What to do:
Reproduce the lines verbatim, from the line with "Task: Click the Insert Function fx icon" to the line with "Screen dimensions: 1372x886", both included, and leave the pictures out of your answer.

Records provided:
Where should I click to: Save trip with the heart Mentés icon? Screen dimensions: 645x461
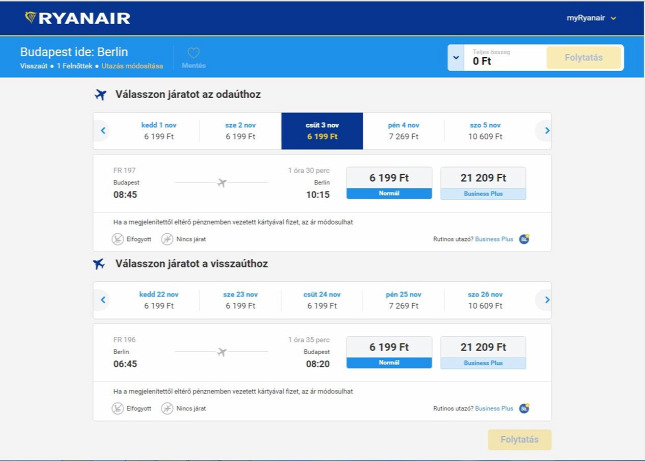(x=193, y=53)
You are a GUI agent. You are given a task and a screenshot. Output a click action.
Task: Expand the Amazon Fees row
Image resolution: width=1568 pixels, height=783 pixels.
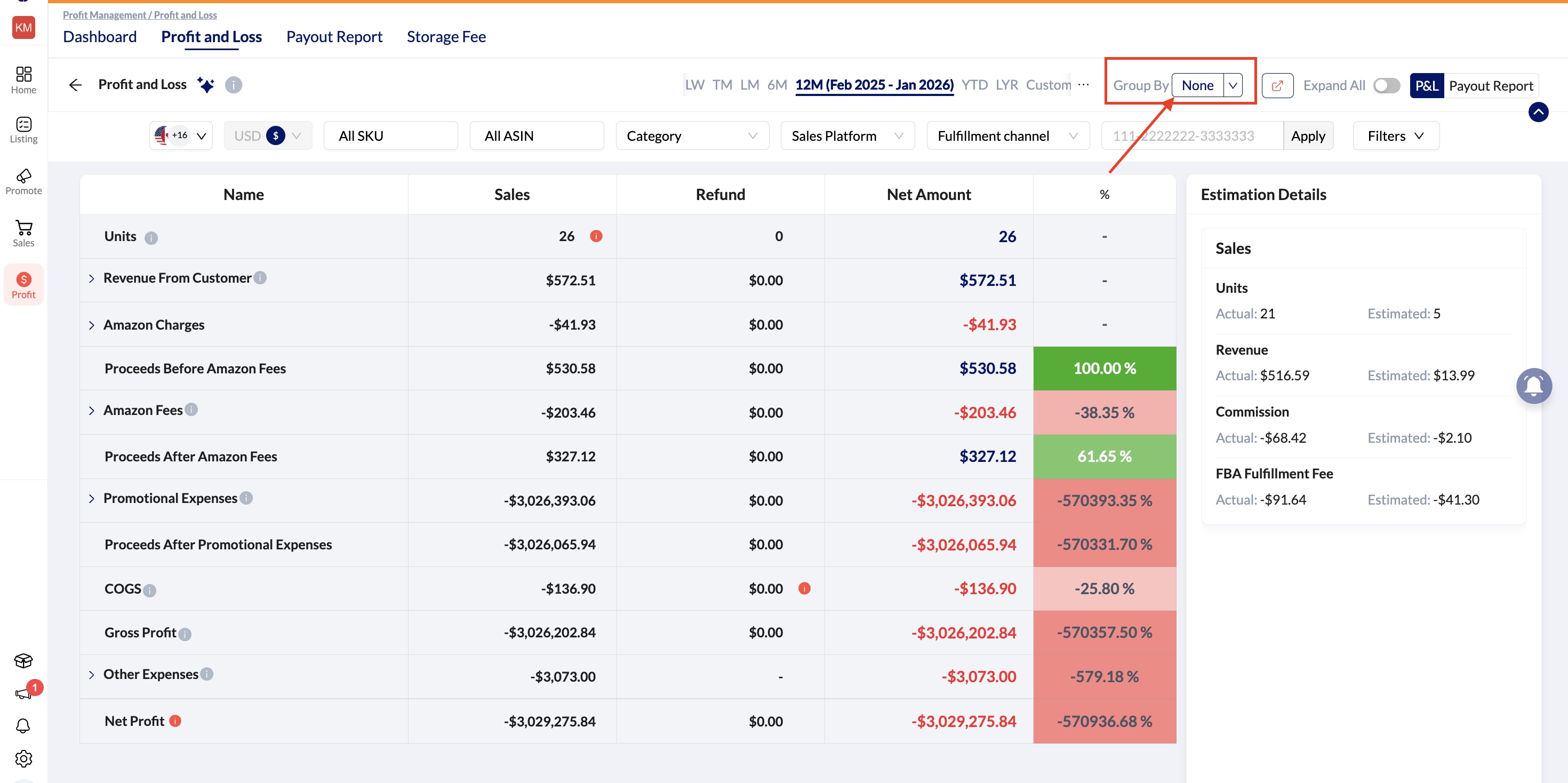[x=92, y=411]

==

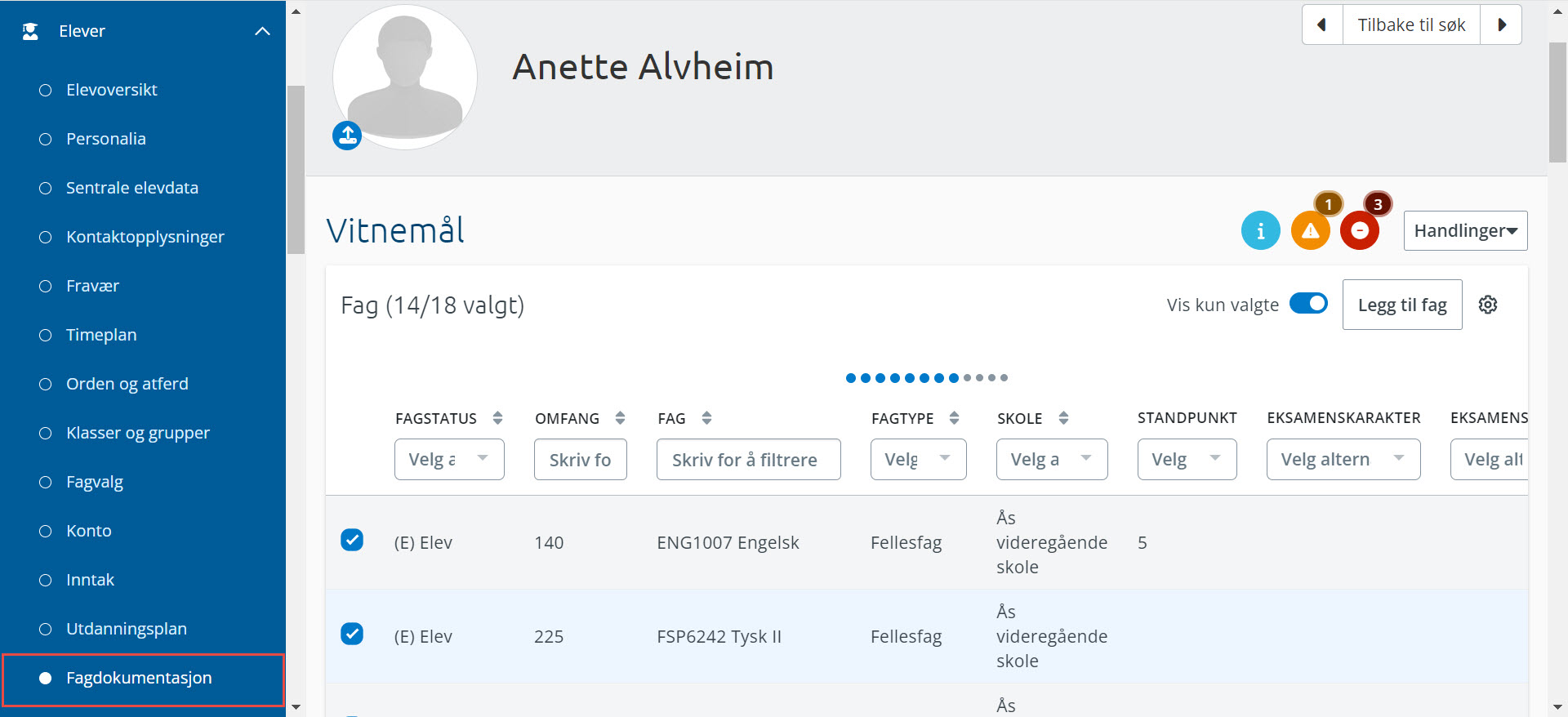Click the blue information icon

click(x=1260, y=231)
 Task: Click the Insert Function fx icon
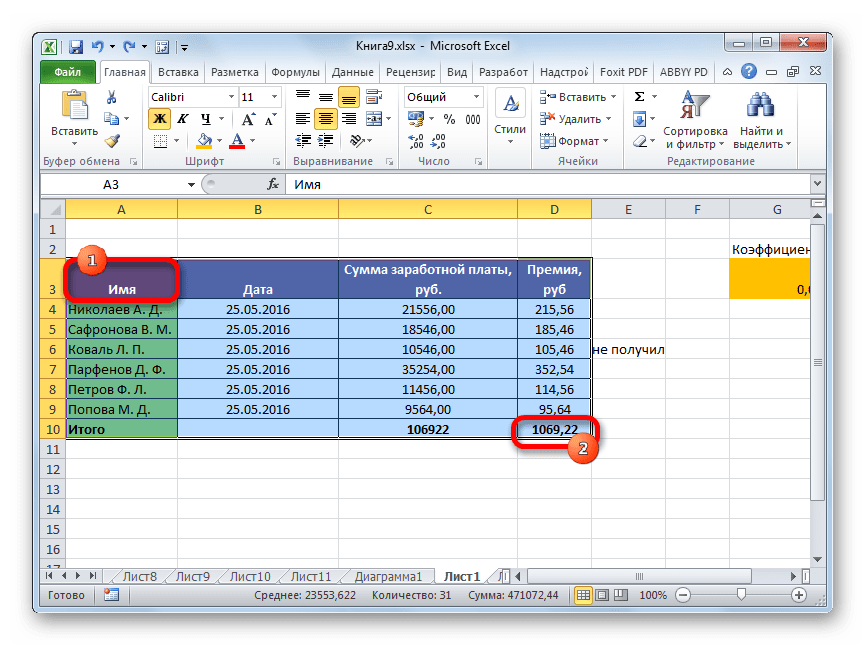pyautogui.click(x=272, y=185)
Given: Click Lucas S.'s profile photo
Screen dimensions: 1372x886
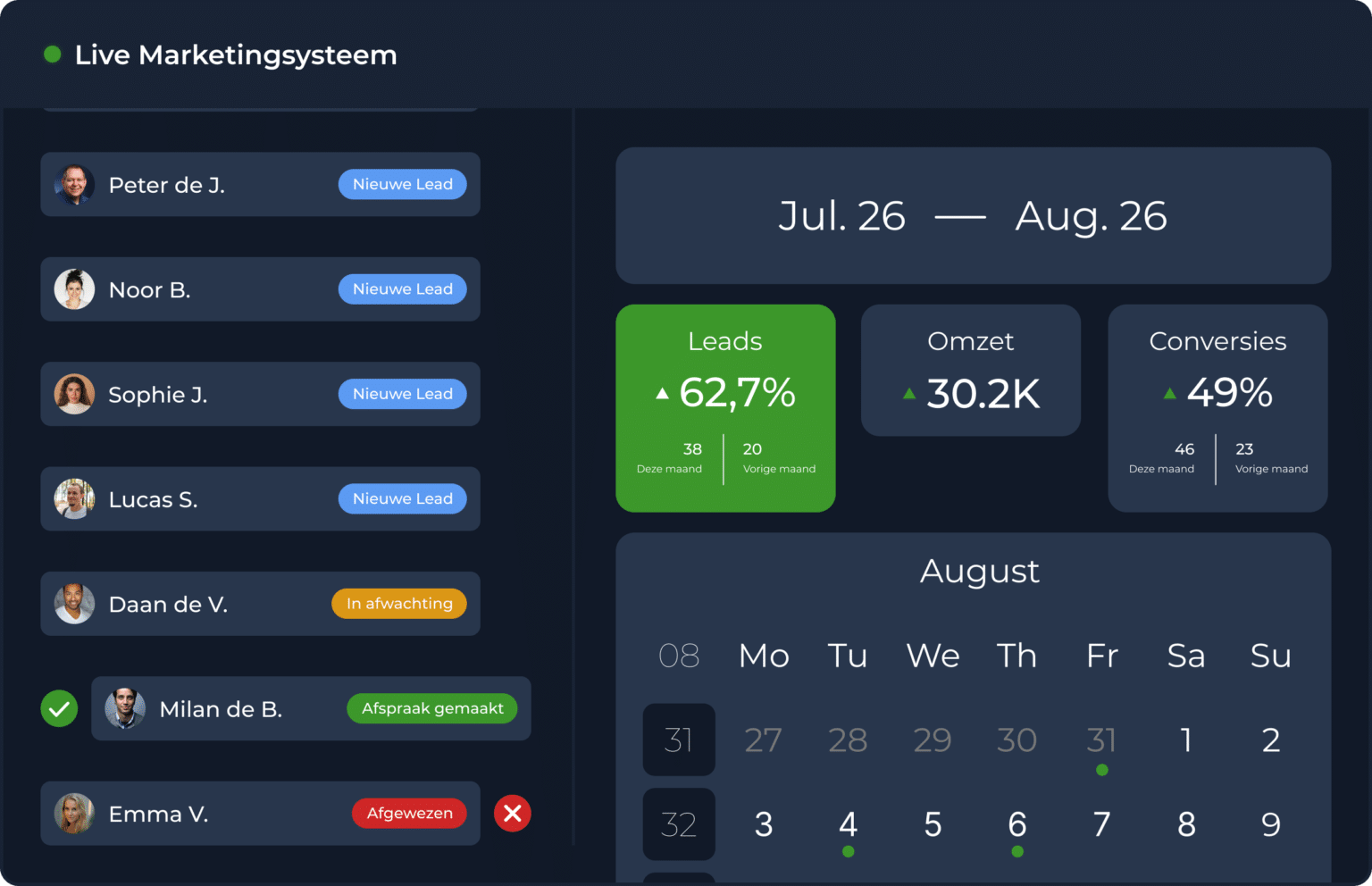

---

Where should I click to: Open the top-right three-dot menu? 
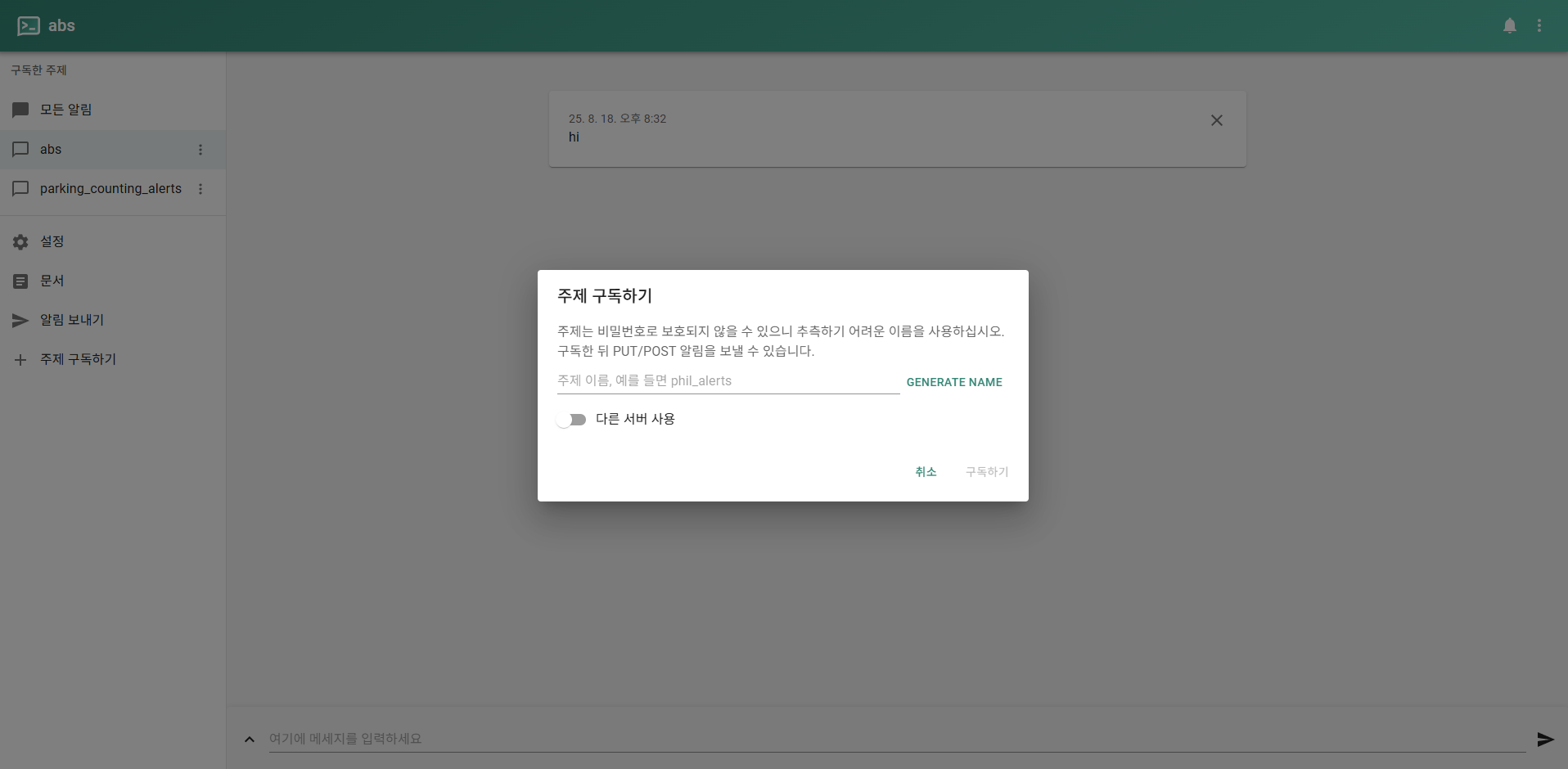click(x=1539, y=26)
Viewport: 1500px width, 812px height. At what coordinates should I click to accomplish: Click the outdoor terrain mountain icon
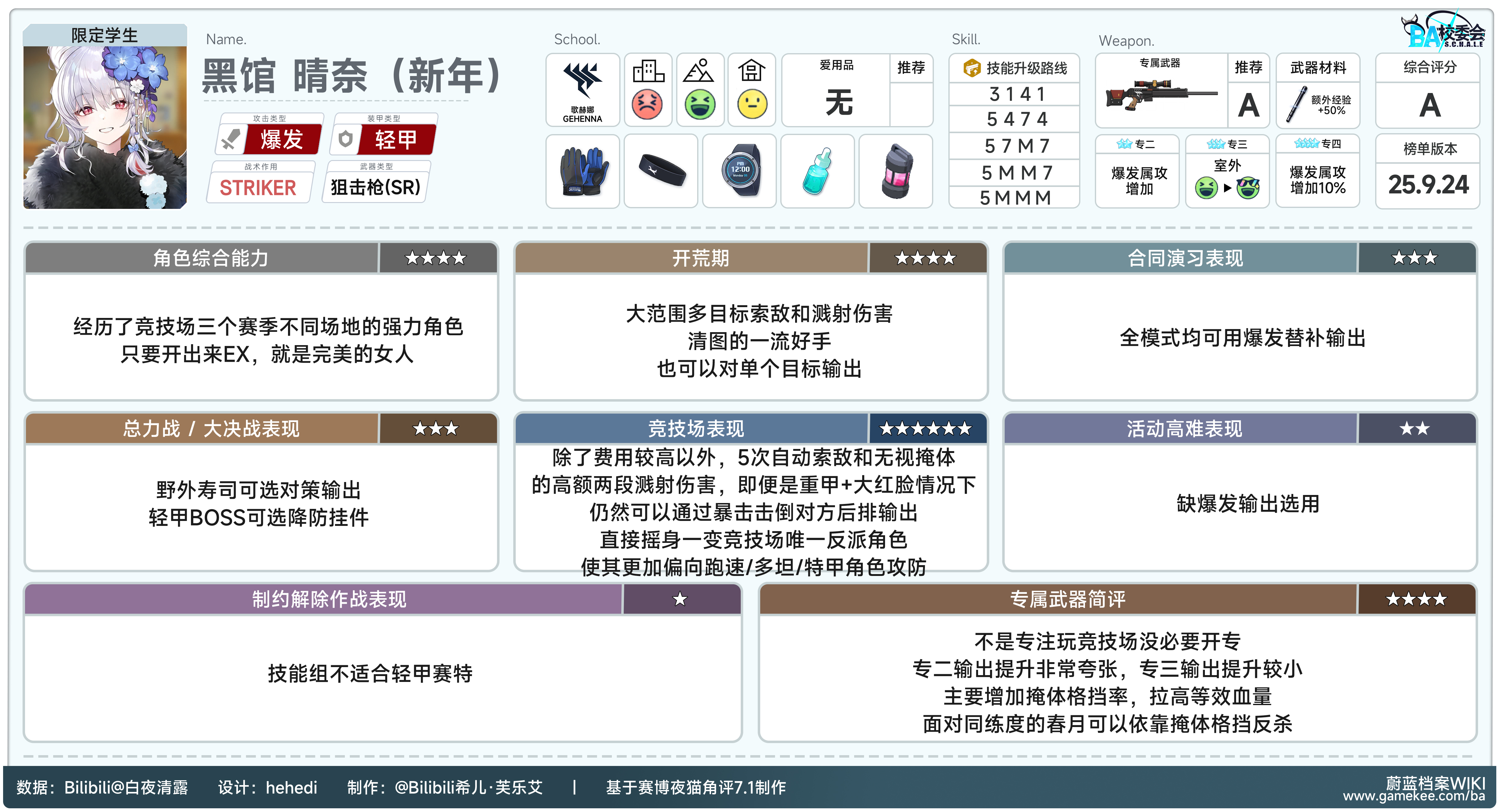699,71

Output:
 Task: Click the Insert Function fx icon
pyautogui.click(x=272, y=185)
Given: Click Lucas S.'s profile photo
Screen dimensions: 1372x886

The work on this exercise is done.